DataHack Radio #20: Building Interpretable Machine Learning Models with Christoph Molnar
How do we build interpretable machine learning models? Or, in other words, how do we build trust in the models we design? This is such a critical question in every machine learning project. But we tend to overlook this in our haste to build more accurate models.
Take a moment to think about this – how many times have you turned to complex techniques like ensemble learning and and neural networks to improve your model’s accuracy while sacrificing interpretability? In a real-world industry/business setting, this is unacceptable.
We need to find a way to use these powerful ML algorithms and still make them work in business setting. So in this episode #20 of our DataHack Radio podcast, we welcome Christoph Molar, author of the popular book – “Interpretable Machine Learning“. Who better to talk about this fundamental and critical topic?
This DataHack Radio episode is full of essential machine learning aspects every data scientist, manager, team lead and senior executive must be aware of. Kunal Jain and Christoph had a multi-layered conversation on several topics, including:
- Christoph’s interest and foray into interpretable machine learning
- His research on interpretable ML, specifically model-agnostic methods
- The ‘Interpretable Machine Learning’ book, and much more!
All our DataHack Radio podcast episodes are available on the below platforms.

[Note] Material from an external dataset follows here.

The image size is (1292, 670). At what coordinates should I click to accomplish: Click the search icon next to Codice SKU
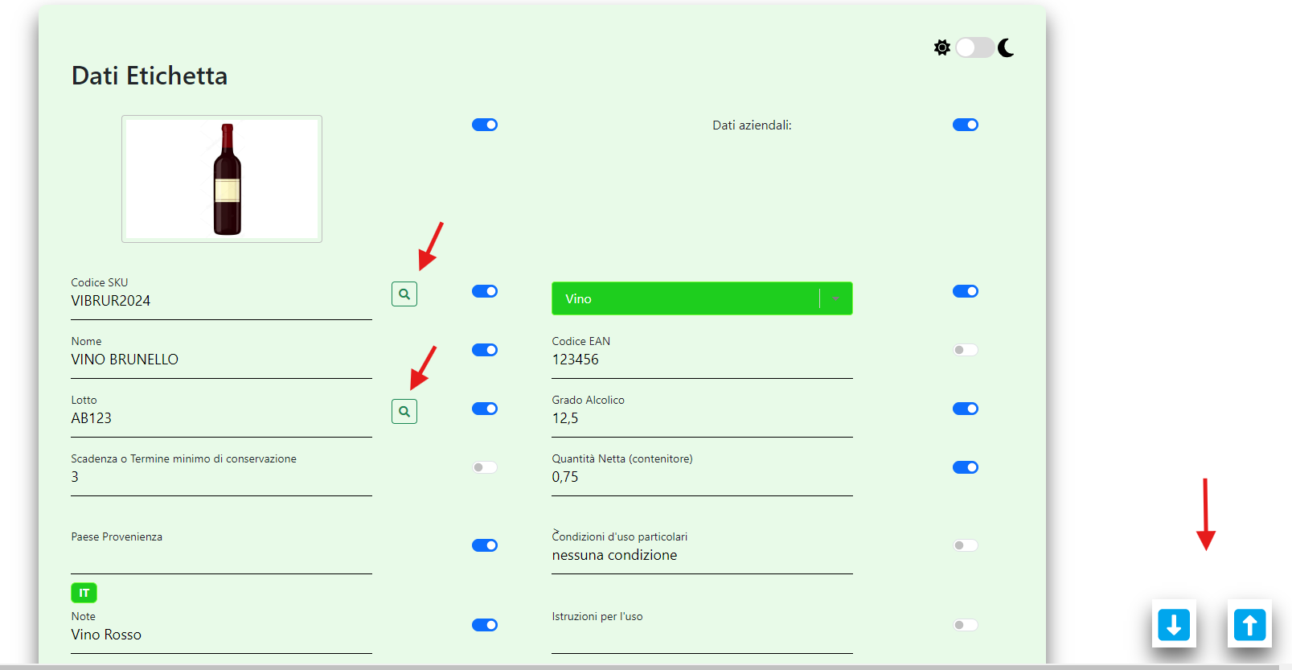pos(404,294)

Subscribe today to stay updated on all the latest machine learning developments!
Christoph Molnar’s Background
Statistics is at the core of data science. You cannot simply waltz into the machine learning world without building a solid base in statistics first.

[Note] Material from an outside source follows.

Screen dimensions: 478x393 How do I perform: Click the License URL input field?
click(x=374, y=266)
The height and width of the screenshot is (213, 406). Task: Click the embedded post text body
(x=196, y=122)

Christoph’s background, especially his university education, embodies that thought. He has a rich background in statistics. Both his Bachelor’s and Master’s degrees were in the area of statistics from the Ludwig-Maximilians Universität München in Germany.
During this stretch, Christoph came across machine learning and was instantly fascinated with it. He started taking part in online ML competitions and hackathons. It didn’t take him long to figure out that linear regression, useful as it was in terms of learning, wasn’t going to cut in these hackathons.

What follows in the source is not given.